=== ACTION ITEM ===
What are the lines from the one with "The width and height of the screenshot is (1033, 1037)." through the end of the records below, written out exactly and without the pictures?

----

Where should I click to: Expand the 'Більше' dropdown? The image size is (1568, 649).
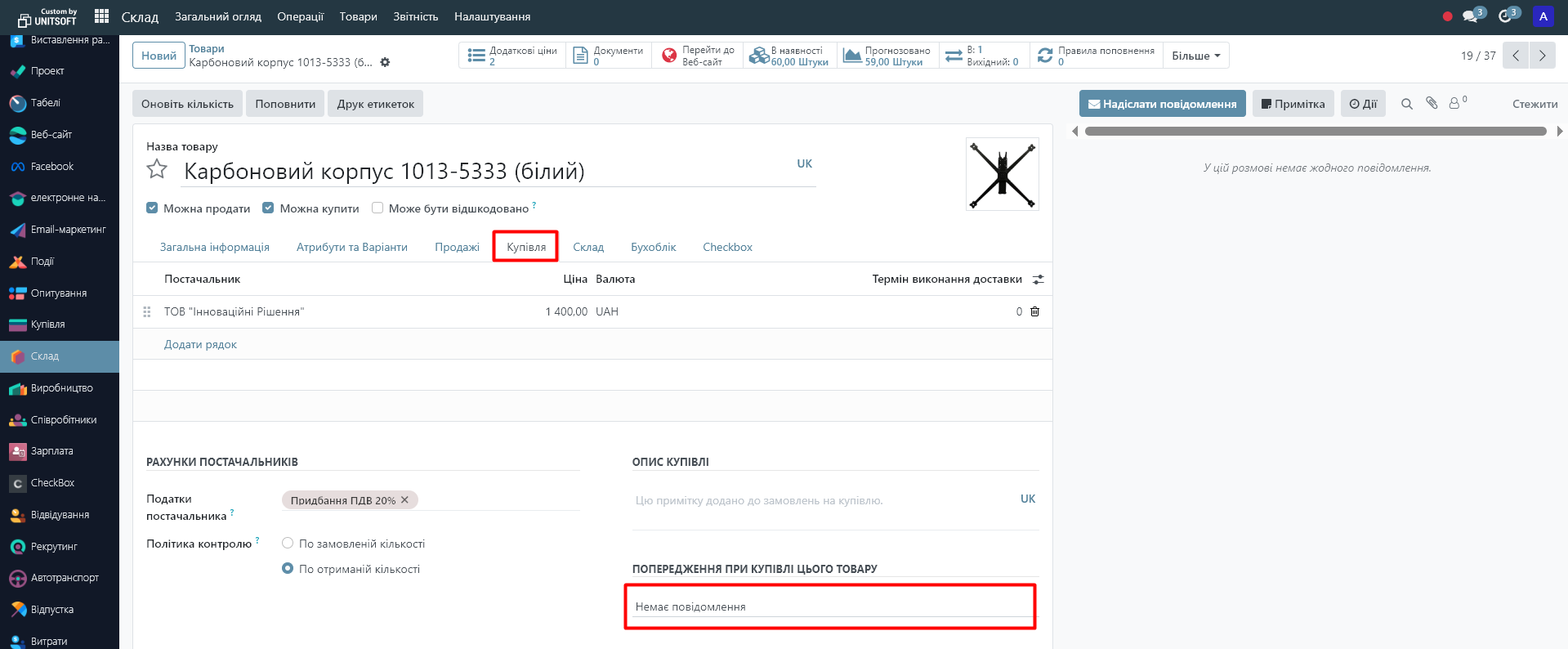pyautogui.click(x=1195, y=56)
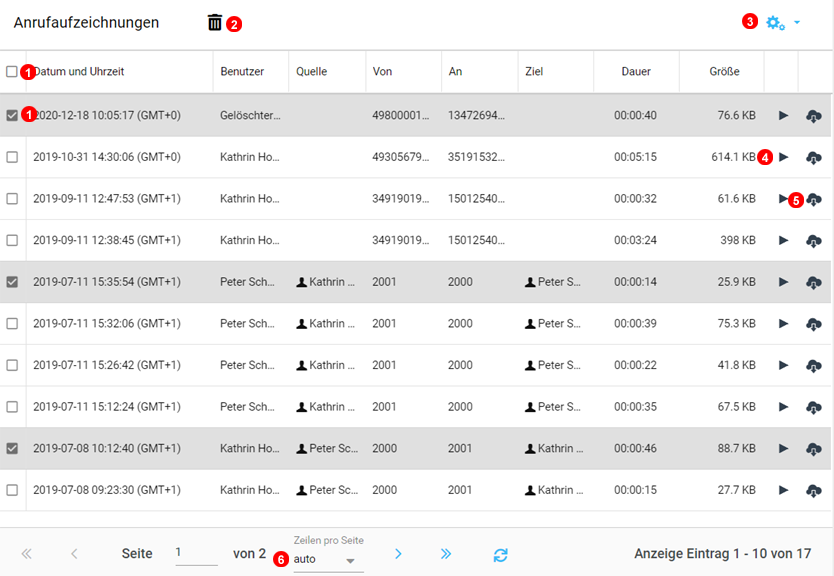Download the 398 KB recording
Image resolution: width=834 pixels, height=576 pixels.
(814, 241)
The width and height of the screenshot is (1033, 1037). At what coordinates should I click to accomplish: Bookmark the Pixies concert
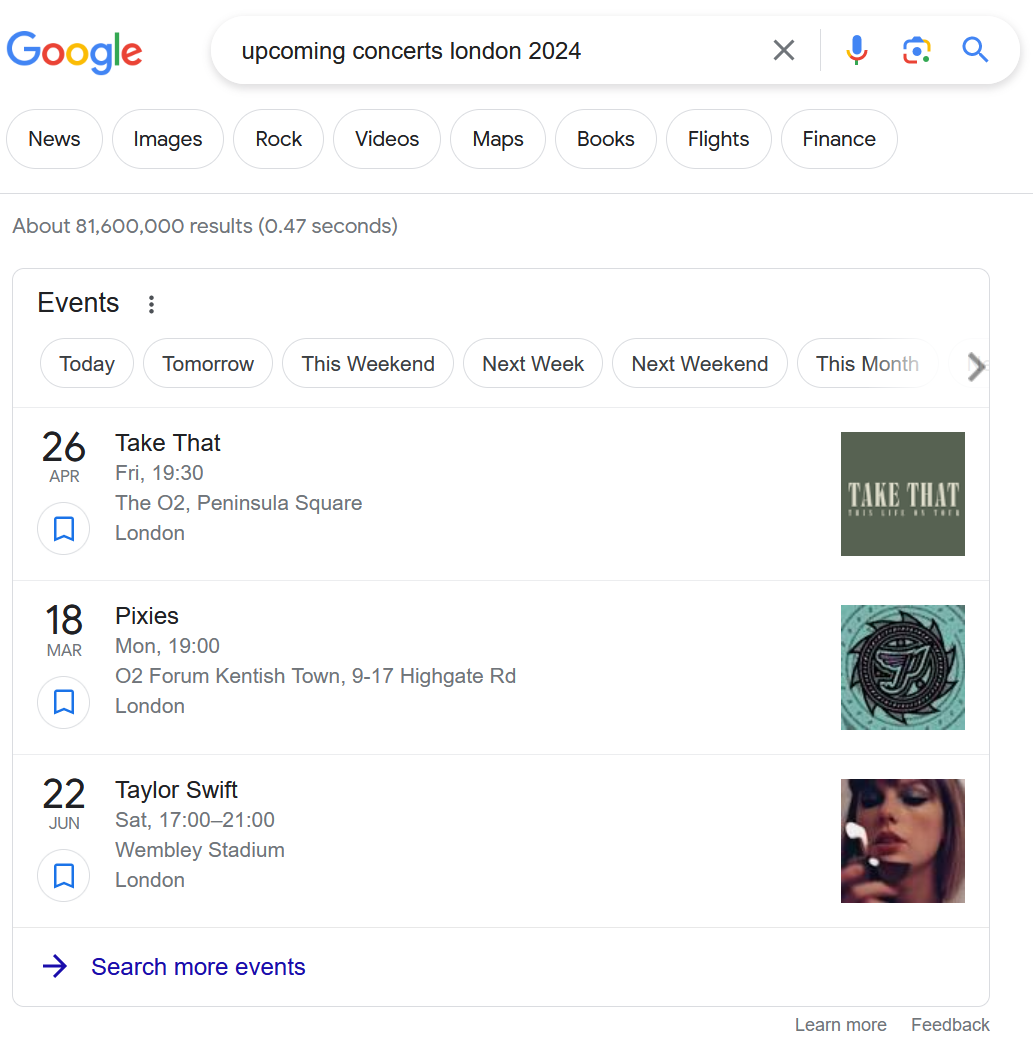[x=63, y=702]
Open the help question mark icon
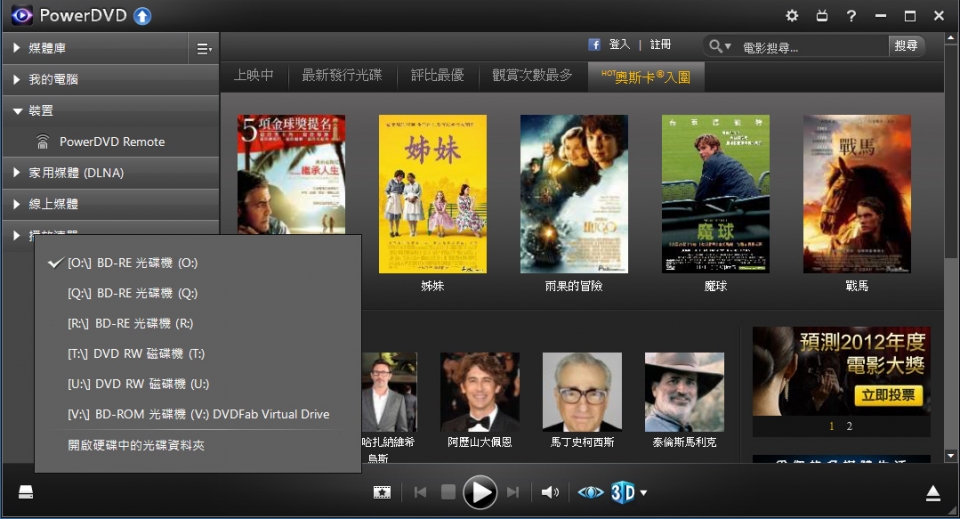This screenshot has height=519, width=960. coord(851,16)
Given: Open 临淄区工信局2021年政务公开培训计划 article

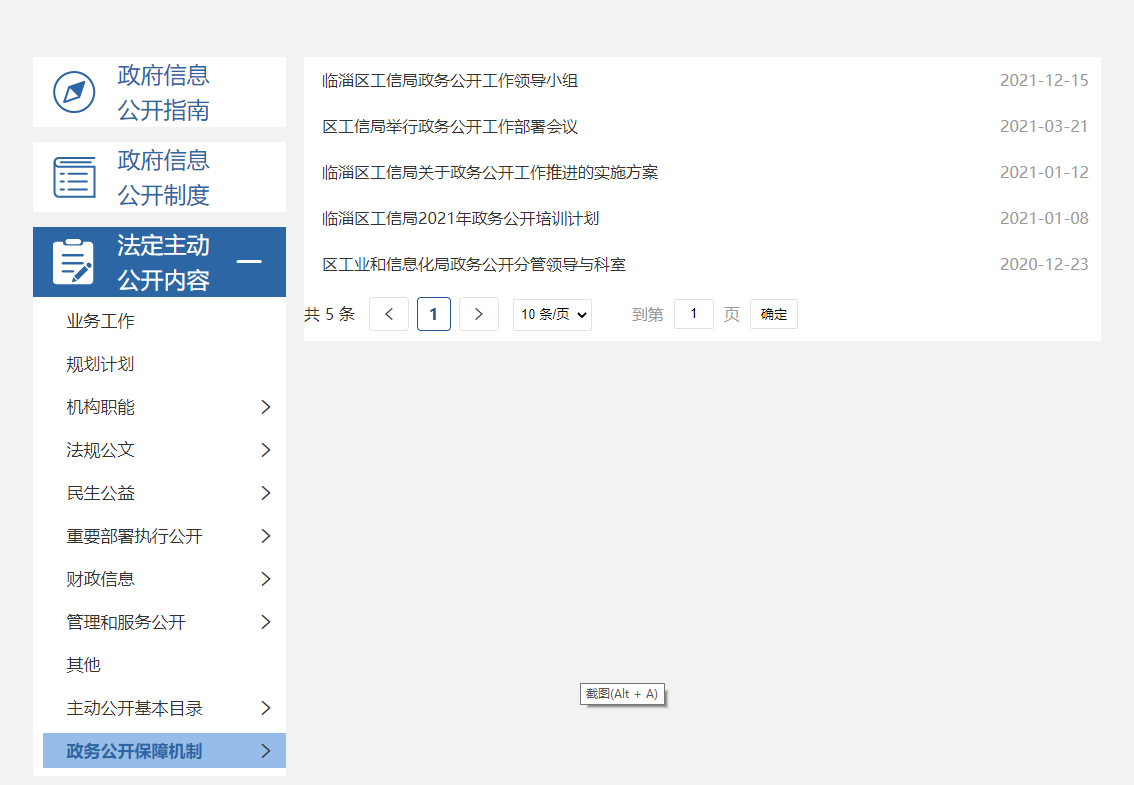Looking at the screenshot, I should pos(460,218).
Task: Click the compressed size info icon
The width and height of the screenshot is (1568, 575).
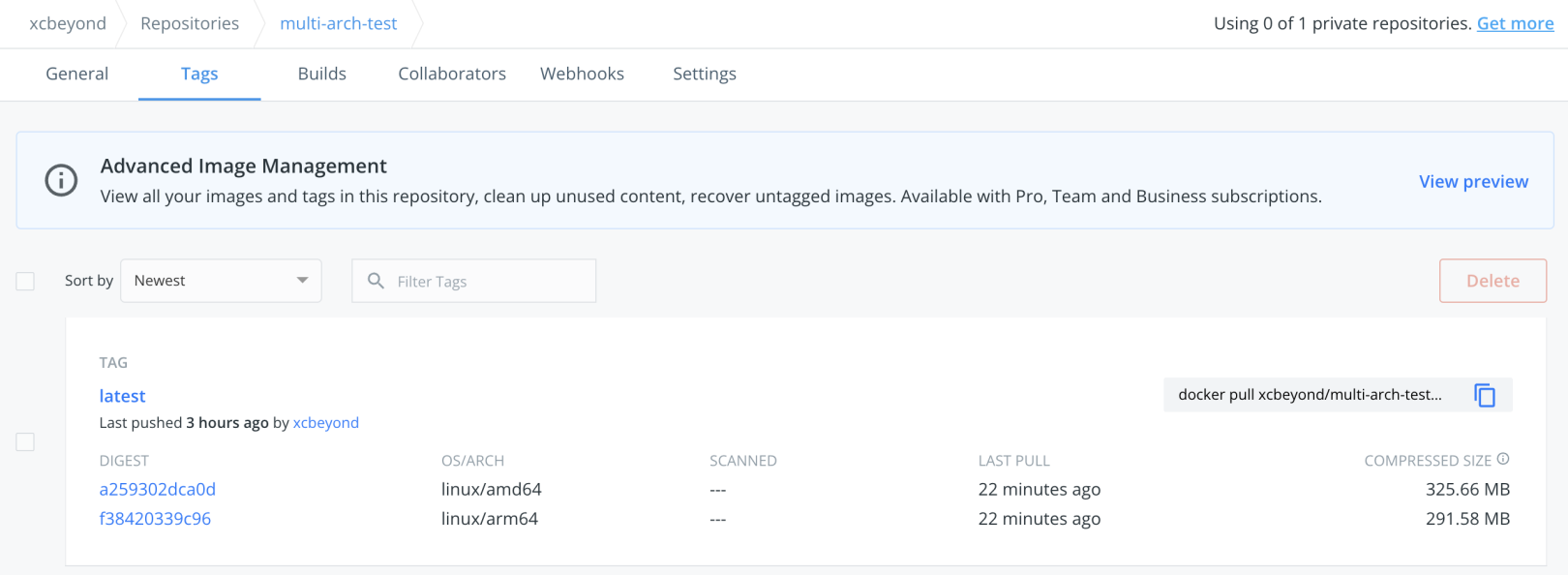Action: (x=1503, y=459)
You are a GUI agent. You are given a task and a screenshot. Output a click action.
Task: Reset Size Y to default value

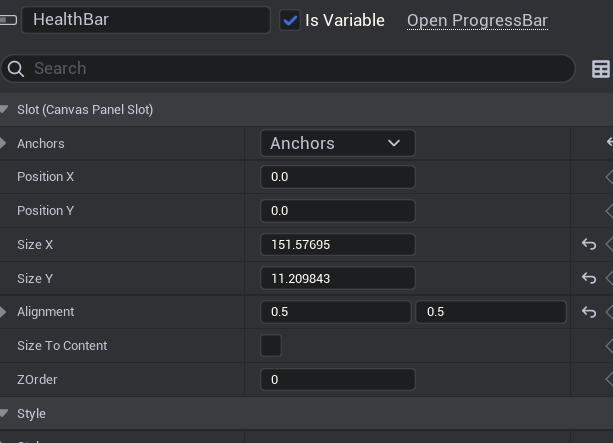tap(589, 279)
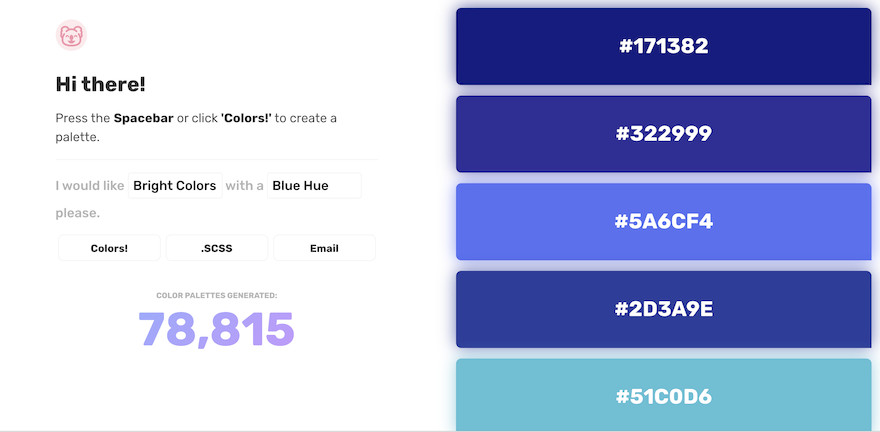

----

=== SOLUTION FOR THIS PROBLEM ===
The width and height of the screenshot is (1033, 1037). At what coordinates should I click to accomplish: Bookmark the Pixies concert
[x=63, y=702]
Open the help question mark icon
This screenshot has height=519, width=960. coord(851,16)
Given: Open 临淄区工信局2021年政务公开培训计划 article

Looking at the screenshot, I should pos(460,218).
Task: Click the compressed size info icon
The width and height of the screenshot is (1568, 575).
Action: (x=1503, y=459)
You are a GUI agent. You are given a task and a screenshot. Output a click action.
Task: Reset Size Y to default value

tap(589, 279)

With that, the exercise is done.